■ Task requirements
Gather every line of the records that contains the word "page", treating case as significant, and copy each one out in full.

■ Data for the task
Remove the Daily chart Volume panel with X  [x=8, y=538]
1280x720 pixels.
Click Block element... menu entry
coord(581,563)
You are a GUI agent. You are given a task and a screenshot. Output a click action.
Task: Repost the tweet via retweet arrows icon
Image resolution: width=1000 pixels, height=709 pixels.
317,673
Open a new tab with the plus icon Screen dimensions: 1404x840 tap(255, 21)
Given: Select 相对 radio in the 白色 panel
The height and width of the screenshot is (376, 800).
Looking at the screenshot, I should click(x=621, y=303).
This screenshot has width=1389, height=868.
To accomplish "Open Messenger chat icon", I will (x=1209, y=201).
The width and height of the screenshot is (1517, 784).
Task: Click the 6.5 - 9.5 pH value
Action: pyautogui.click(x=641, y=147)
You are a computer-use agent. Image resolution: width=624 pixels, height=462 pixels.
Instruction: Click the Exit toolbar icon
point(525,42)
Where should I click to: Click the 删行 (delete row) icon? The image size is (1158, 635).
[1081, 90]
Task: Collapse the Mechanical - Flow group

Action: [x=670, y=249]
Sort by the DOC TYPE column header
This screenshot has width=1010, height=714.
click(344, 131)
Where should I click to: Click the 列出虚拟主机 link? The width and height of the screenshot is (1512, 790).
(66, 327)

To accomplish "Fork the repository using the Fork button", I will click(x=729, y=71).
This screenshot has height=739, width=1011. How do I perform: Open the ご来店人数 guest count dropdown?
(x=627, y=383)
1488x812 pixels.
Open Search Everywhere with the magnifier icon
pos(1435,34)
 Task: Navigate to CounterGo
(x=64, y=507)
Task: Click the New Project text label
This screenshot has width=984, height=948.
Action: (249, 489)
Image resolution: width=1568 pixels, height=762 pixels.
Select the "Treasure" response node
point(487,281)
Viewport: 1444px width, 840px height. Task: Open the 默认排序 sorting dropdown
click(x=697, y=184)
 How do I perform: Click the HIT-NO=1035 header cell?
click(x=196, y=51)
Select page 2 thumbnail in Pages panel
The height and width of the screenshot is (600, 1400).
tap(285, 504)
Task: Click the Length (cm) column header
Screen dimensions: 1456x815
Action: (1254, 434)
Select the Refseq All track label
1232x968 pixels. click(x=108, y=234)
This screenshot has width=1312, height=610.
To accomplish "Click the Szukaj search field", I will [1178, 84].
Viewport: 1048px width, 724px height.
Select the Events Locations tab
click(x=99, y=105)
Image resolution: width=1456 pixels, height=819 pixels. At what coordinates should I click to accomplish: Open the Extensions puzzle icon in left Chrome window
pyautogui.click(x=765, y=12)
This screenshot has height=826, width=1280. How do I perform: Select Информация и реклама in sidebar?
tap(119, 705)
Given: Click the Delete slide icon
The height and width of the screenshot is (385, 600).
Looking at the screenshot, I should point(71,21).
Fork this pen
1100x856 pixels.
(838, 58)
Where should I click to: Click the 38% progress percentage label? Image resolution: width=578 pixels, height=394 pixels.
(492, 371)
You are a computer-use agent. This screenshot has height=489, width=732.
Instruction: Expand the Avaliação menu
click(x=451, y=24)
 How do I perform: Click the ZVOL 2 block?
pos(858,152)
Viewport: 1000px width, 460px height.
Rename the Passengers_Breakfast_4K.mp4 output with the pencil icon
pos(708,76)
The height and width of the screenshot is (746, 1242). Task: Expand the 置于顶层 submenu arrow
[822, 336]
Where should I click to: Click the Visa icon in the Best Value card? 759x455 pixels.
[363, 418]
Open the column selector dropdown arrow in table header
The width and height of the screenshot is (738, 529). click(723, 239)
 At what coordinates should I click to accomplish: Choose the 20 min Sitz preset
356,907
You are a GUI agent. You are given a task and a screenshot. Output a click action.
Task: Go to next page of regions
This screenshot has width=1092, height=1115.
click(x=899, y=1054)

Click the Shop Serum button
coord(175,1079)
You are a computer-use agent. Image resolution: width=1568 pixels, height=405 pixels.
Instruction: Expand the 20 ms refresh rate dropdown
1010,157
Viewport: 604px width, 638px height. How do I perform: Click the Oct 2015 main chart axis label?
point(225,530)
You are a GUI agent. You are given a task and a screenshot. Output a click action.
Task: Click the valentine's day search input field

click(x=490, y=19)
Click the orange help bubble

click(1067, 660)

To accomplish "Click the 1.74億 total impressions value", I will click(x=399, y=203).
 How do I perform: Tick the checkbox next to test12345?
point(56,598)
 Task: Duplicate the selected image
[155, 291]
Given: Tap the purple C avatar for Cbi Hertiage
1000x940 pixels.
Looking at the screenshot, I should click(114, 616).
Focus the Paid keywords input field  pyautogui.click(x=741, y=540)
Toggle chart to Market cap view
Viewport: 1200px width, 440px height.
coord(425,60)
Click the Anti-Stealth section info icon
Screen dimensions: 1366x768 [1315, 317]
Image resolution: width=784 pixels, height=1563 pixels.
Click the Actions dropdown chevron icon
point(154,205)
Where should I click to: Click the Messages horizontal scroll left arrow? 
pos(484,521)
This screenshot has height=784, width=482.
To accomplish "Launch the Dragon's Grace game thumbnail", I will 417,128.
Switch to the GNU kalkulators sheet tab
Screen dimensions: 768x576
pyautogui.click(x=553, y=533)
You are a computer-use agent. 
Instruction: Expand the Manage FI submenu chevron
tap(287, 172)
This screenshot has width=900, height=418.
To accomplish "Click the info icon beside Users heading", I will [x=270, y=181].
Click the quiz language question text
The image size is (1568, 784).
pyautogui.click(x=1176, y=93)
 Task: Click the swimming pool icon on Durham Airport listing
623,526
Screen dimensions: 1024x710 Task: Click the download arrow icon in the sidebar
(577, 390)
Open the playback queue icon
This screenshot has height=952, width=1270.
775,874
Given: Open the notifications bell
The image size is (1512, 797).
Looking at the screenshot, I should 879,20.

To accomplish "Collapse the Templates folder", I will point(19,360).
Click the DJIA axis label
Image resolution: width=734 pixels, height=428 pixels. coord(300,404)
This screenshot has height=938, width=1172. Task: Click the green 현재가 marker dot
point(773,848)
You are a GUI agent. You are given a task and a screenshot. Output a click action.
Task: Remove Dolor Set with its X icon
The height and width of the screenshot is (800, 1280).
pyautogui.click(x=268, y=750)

■ Exercise result
Select page 2 thumbnail in Pages panel
Task: Go to next page of regions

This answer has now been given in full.